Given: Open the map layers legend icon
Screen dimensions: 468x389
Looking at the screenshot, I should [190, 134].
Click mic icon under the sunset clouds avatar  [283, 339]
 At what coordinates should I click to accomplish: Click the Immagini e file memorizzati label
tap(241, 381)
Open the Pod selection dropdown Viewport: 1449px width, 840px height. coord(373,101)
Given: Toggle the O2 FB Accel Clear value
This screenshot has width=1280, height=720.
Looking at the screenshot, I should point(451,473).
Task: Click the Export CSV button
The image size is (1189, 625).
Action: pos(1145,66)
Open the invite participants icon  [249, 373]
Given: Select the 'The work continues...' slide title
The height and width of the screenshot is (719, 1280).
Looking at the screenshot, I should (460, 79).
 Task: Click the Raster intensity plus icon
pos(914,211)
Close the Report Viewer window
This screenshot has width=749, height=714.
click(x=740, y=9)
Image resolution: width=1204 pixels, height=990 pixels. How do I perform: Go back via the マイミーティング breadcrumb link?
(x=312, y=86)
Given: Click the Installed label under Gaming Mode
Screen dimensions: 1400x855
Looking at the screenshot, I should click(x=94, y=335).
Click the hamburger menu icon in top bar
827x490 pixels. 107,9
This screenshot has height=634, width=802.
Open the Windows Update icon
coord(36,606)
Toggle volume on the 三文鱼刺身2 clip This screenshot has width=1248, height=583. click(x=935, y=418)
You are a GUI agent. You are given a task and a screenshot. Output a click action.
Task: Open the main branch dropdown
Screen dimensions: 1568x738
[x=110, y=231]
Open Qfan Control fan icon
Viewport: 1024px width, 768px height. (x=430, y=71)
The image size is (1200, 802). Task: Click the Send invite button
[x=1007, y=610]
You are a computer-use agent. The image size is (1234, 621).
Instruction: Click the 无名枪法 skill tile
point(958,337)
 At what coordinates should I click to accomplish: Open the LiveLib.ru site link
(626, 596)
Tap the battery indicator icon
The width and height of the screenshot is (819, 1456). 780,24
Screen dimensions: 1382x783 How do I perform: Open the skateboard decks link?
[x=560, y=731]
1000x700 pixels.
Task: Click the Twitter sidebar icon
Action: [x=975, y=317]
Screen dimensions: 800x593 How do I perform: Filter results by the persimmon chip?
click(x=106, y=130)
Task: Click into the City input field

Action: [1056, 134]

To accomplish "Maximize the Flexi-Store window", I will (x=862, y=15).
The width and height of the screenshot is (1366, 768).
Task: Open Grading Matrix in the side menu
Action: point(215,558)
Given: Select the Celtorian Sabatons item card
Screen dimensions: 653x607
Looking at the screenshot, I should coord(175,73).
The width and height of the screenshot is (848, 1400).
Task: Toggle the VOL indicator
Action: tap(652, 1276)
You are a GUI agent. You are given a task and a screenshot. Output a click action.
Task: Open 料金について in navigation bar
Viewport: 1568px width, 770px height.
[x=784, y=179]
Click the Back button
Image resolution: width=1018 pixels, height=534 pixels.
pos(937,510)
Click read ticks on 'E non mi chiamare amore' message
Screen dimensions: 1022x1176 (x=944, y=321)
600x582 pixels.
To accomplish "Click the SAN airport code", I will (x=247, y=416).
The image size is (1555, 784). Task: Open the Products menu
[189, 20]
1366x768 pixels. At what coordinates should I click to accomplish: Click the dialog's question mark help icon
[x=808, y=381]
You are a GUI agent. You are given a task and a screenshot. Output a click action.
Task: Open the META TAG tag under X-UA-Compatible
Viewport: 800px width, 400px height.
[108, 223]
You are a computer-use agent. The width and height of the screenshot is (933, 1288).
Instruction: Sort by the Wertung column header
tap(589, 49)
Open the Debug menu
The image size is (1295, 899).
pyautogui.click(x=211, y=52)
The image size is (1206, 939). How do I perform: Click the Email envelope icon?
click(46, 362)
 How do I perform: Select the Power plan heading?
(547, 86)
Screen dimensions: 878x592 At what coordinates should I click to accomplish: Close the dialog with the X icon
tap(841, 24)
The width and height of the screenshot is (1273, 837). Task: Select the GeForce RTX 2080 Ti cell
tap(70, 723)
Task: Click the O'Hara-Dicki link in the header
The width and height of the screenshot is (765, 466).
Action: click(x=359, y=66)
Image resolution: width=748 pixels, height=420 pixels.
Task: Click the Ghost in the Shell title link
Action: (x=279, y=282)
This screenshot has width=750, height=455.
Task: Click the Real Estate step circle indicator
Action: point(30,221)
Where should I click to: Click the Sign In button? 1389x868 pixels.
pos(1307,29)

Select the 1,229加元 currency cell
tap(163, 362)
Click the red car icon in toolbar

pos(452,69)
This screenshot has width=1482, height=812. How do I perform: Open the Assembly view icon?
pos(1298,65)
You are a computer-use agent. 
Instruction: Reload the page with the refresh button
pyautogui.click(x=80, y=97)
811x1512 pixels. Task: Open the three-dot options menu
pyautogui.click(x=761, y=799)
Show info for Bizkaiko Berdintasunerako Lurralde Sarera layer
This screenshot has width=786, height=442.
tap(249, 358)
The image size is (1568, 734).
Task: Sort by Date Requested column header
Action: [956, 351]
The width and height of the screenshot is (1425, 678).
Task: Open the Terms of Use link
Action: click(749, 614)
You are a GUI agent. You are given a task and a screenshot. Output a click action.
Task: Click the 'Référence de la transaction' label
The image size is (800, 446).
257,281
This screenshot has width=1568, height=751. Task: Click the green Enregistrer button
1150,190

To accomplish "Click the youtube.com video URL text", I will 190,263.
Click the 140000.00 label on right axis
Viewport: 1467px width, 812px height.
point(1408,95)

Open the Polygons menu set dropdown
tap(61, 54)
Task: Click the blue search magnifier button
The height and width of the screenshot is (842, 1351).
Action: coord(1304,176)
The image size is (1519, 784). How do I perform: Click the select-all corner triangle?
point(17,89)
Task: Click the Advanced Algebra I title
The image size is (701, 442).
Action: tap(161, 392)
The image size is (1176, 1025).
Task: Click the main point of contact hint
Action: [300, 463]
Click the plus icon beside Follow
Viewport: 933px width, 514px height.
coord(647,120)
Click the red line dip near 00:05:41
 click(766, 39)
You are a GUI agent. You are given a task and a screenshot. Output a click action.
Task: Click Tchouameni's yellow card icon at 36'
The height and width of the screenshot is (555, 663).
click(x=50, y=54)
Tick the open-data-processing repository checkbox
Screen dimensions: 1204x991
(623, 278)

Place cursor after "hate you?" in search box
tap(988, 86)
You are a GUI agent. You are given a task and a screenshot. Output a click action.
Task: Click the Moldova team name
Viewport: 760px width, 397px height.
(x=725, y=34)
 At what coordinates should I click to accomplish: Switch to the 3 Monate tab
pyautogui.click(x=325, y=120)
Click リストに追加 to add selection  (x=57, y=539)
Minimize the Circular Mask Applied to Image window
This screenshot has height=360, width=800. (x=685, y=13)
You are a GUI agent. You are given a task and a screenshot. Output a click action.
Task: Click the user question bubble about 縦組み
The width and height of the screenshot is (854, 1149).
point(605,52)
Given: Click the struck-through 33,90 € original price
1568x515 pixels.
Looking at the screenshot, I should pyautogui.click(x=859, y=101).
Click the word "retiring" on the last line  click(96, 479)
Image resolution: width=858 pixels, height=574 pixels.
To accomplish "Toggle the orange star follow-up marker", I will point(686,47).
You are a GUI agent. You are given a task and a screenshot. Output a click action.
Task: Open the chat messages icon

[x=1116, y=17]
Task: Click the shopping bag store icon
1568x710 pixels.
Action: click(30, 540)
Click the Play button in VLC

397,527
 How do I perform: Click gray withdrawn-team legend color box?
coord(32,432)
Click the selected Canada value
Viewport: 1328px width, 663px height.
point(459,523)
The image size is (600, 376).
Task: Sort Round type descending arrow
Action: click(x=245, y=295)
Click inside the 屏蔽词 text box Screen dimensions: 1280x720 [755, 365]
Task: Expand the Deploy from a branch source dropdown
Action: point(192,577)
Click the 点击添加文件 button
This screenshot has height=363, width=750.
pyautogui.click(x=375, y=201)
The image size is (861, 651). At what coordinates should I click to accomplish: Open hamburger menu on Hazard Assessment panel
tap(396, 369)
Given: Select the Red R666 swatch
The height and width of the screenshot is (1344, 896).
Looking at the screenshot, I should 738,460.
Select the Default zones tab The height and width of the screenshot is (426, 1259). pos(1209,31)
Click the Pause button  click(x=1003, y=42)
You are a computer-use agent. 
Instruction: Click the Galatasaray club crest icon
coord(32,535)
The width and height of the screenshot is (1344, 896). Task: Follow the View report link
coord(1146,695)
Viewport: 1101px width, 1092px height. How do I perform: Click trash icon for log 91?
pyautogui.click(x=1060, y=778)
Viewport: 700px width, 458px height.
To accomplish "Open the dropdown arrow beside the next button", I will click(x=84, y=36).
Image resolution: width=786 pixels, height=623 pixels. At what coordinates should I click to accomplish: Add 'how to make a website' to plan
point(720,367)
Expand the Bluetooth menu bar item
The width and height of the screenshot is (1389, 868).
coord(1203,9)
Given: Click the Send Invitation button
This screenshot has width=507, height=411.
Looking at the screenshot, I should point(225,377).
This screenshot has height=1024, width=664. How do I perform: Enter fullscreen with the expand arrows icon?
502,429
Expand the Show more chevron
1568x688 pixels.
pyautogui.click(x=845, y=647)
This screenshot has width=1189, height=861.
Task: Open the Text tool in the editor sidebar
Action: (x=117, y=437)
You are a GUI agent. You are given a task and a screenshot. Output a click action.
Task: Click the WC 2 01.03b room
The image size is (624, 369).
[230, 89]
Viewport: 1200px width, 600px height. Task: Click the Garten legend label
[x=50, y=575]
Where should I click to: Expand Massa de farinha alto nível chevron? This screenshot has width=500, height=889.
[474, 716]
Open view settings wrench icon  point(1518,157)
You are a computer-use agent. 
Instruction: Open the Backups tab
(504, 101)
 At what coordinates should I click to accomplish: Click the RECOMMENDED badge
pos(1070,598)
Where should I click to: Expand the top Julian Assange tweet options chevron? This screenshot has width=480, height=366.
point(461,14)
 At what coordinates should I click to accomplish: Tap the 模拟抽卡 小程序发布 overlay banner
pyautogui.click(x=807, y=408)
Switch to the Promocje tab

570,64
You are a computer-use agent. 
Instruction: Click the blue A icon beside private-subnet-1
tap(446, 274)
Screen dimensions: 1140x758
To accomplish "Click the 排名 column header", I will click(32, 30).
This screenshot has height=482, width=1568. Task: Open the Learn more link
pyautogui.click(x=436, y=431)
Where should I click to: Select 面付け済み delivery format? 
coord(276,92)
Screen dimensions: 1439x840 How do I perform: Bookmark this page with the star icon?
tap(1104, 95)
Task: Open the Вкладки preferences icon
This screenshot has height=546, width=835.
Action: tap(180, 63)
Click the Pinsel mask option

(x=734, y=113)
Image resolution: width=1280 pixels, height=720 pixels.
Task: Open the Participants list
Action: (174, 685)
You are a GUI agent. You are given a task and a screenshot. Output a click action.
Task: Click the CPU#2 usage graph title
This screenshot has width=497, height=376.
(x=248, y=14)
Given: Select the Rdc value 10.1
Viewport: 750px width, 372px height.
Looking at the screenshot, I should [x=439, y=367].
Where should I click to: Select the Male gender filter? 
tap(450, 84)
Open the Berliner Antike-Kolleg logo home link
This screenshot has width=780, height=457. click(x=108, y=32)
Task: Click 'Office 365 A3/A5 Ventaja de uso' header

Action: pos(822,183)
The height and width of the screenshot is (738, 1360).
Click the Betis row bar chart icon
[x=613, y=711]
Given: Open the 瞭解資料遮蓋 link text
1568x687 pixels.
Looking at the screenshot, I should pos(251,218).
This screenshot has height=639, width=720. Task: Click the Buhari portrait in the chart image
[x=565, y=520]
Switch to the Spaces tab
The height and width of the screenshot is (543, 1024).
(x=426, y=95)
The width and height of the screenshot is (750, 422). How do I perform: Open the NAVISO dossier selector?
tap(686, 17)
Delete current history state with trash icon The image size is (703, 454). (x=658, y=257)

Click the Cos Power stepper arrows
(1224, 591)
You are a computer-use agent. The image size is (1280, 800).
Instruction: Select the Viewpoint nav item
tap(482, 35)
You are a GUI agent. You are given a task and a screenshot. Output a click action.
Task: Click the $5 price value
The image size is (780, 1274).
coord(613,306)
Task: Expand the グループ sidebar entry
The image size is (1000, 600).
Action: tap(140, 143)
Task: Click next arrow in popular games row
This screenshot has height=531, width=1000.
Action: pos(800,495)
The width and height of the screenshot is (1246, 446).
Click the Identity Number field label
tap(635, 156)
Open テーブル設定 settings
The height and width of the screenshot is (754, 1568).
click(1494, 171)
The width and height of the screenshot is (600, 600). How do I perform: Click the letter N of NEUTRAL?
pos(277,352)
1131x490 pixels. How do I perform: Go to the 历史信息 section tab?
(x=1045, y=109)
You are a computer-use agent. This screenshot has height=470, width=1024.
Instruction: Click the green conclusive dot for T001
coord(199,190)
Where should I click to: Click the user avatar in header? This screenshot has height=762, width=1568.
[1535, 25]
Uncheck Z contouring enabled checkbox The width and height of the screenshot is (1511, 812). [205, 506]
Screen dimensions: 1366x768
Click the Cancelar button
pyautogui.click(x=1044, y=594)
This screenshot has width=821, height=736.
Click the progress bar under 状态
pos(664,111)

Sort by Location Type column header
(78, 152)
+===+
**Your objective:** Copy out the lines above exactly, beginning at the one that contains "This screenshot has width=1280, height=720." and ending at the one that contains "Given: Click the Installed".

**Your solution:**
This screenshot has width=1280, height=720.
Looking at the screenshot, I should point(451,473).
Task: Click the Export CSV button
The image size is (1189, 625).
Action: pos(1145,66)
Open the invite participants icon  [249, 373]
Given: Select the 'The work continues...' slide title
The height and width of the screenshot is (719, 1280).
Looking at the screenshot, I should (460, 79).
 Task: Click the Raster intensity plus icon
pos(914,211)
Close the Report Viewer window
This screenshot has width=749, height=714.
click(x=740, y=9)
Image resolution: width=1204 pixels, height=990 pixels. How do I perform: Go back via the マイミーティング breadcrumb link?
(x=312, y=86)
Given: Click the Installed label under Gaming Mode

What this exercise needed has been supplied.